Feel free to inspect the files at ./vectara_rag_pack and use them as a template for your own project!

Code Usage

You can download the pack to a ./vectara_rag_pack directory:

from llama_index.core.llama_pack import download_llama_pack

VectaraRAG = download_llama_pack("VectaraRagPack", "./vectara_rag_pack")
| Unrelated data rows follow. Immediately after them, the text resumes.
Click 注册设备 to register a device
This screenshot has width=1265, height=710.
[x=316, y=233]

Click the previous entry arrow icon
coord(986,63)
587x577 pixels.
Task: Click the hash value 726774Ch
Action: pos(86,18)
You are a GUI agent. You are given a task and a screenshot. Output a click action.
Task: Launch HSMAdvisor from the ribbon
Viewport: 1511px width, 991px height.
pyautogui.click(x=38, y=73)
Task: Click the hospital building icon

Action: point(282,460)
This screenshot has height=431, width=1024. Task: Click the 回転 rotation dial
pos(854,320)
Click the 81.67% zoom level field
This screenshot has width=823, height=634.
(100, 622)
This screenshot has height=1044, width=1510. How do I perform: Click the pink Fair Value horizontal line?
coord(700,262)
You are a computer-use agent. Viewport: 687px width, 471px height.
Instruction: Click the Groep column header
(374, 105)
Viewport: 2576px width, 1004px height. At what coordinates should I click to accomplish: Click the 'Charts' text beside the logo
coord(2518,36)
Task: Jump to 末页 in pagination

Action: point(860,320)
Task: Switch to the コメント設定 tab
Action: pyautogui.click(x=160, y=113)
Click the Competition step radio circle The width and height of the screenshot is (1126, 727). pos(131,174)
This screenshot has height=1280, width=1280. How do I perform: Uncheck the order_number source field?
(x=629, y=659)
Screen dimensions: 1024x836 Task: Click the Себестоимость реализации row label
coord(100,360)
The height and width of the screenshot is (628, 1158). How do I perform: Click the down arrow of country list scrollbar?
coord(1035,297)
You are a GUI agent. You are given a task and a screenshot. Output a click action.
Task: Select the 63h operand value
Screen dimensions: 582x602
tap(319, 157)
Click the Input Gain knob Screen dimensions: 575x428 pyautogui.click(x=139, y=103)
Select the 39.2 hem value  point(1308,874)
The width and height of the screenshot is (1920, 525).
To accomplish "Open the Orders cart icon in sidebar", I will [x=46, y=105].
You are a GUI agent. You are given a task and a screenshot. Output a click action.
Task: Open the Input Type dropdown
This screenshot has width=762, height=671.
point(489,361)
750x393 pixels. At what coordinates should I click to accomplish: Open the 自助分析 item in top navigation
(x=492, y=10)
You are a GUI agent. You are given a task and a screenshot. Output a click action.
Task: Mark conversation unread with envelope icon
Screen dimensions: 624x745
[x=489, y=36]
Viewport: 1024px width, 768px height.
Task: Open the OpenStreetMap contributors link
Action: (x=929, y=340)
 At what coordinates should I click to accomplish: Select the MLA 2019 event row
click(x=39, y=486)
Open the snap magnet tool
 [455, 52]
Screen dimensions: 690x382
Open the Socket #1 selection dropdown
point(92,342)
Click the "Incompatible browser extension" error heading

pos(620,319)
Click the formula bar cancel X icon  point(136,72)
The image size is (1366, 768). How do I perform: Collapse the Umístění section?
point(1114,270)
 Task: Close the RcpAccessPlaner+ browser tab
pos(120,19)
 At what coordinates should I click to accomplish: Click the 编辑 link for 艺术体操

Then, you can set up the pack in two ways:

  1. If you want to ingest documents into the Vectara Corpus:
nodes = [...]
vectara = VectaraRAG(nodes=nodes)
  1. If you already indexed data on Vectara, and just want to use the retrieval/query functionality:
vectara = VectaraRAG()

Additional optional arguments to VectaraRAG:

  • similarity_top_k: determines the number of results to return. Defaults to 5.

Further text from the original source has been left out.